- [Quelle]

Der ungeschlagene, aber nicht unbesiegbare Henry Maske verlor den Kampf gegen Virgil Hill nach Punkten. Retrospektiv gesehen waren Virgil Hill nach den vorgängigen Analysen, trotz bzw. aufgrund von Maskes 30:0-Bilanz eine Siegchance von bis zu 9,5 % zuzuweisen. Auf jeden Fall war es Überraschungssieg, eine Sensation war dies jedoch nicht.
Spielt man im Badminton einen Satz, so gewinnt derjenige Spieler, welcher zuerst 21 Punkte mit mind. 2 Punkten Vorsprung auf dem Punktekonto vorzuweisen hat. Zieht man die Parallele zum erläuterten Beispiel aus dem Boxsport, entspricht ein Satzrückstand von 7:13-Punkten bei einem Spiel gegen einen gleichstarken Kontrahenten genau denjenigen 9,5 % für Virgil Hill für dem Kampf gegen Henry Maske. Den 6-Punkte-Rückstand noch wettzumachen ist schwierig, kommt aber eben immer einmal wieder vor.
Der Badmintonsport als Rückschlagsportart, bei der jeder Punkt gezählt wird, ermöglicht es aus der Punkteverteilung der Kontrahenten interessante Rückschlüsse zu ziehen. Gewinnt Spieler A gegen Spieler B den Satz mit 21:10 oder besser, so lässt sich zeigen, dass unter gleichstarken Gegner ein solches oder noch besseres Ergebnis (21:9,21:8,21:7, etc.) für einen Spieler nur zu 3,5 % vorkommt. Legt man das gängige Signifikanzniveau von 5% zugrunde, wäre mit diesem Satzresultat die Hypothese, dass Spieler A höchstens gleichstark, wie Spieler B zu verwerfen und die Alternativhypothese, dass Spieler A besser ist als Spieler B wäre anzunehmen.
Trotz gleicher Spielstärke kommt es schon rein statistisch häufig vor, dass einzelne Sätze relativ stark in eine Richtung tendieren. Während im Badminton rein theoretisch nur 12,5 % aller Sätze in die Verlängerung gehen (ab 20:20 spricht man von der Satzverlängerung), sind es im Tischtennissport bei den Sätzen bis 11 Gewinnpunkten noch 17,6 %. Die Aufrechterhaltung der Spannung innerhalb eines Satz war mit ein Grund für die Verantwortlichen des Tischtennissport die Sätze von 21 Gewinnpunkten auf 11 bei nunmehr 3 statt 2 Gewinnsätzen zu reduzieren.

- [Aufgaben]
a – Kopiere aus der Quelle alles von "Der Badmintonsport als" bis hinunter zu "B wäre anzunehmen.".
b – Wie viel Prozent der Sätze bis 11 Gewinnpunkte gehen im Tischtennis laut der Quelle in die Verlängerung?

- [Bereitgestellte Daten]
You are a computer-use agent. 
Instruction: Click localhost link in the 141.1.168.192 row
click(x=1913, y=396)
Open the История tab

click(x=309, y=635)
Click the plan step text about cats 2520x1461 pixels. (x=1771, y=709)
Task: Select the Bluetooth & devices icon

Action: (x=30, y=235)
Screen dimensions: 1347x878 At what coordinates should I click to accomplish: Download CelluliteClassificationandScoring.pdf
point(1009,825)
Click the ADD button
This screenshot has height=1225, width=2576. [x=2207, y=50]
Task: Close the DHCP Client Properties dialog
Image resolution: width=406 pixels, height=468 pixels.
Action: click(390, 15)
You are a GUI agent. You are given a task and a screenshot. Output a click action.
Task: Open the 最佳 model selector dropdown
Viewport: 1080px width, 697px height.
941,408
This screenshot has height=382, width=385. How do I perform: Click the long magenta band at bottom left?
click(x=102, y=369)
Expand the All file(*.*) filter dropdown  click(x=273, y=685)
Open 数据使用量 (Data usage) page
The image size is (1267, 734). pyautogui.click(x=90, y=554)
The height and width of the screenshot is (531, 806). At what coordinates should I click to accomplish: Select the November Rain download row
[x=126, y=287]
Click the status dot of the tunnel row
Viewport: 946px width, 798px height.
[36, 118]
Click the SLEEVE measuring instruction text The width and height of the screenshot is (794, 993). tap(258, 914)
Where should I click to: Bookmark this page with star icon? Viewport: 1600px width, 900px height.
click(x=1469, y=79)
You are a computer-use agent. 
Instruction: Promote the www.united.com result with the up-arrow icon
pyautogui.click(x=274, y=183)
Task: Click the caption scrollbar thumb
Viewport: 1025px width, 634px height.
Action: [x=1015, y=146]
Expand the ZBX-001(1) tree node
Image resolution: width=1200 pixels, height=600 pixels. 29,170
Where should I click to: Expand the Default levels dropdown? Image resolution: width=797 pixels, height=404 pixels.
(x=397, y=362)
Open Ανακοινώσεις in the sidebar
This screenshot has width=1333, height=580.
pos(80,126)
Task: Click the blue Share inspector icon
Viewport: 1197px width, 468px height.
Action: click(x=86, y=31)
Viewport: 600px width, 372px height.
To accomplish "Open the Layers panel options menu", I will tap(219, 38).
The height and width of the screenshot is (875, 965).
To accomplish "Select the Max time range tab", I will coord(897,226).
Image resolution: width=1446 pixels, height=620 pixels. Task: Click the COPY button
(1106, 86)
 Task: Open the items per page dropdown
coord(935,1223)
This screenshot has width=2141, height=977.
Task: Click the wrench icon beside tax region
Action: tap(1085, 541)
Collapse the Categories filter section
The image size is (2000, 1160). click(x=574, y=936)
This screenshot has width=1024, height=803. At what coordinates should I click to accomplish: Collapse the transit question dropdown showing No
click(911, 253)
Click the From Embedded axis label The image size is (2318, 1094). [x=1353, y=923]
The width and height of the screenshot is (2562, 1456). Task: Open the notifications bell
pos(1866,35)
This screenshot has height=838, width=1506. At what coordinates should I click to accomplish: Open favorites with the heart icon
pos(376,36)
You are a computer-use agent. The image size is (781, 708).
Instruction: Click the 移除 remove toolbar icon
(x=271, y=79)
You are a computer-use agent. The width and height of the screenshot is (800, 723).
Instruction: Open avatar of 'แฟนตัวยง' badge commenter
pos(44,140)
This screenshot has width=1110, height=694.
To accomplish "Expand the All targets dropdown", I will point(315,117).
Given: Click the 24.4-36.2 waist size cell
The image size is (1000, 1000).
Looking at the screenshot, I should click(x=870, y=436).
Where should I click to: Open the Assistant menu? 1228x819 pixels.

- [Ergebnisse]
a –
Der Badmintonsport als Rückschlagsportart, bei der jeder Punkt gezählt wird, ermöglicht es aus der Punkteverteilung der Kontrahenten interessante Rückschlüsse zu ziehen. Gewinnt Spieler A gegen Spieler B den Satz mit 21:10 oder besser, so lässt sich zeigen, dass unter gleichstarken Gegner ein solches oder noch besseres Ergebnis (21:9,21:8,21:7, etc.) für einen Spieler nur zu 3,5 % vorkommt. Legt man das gängige Signifikanzniveau von 5% zugrunde, wäre mit diesem Satzresultat die Hypothese, dass Spieler A höchstens gleichstark, wie Spieler B zu verwerfen und die Alternativhypothese, dass Spieler A besser ist als Spieler B wäre anzunehmen.

b – 17,6 %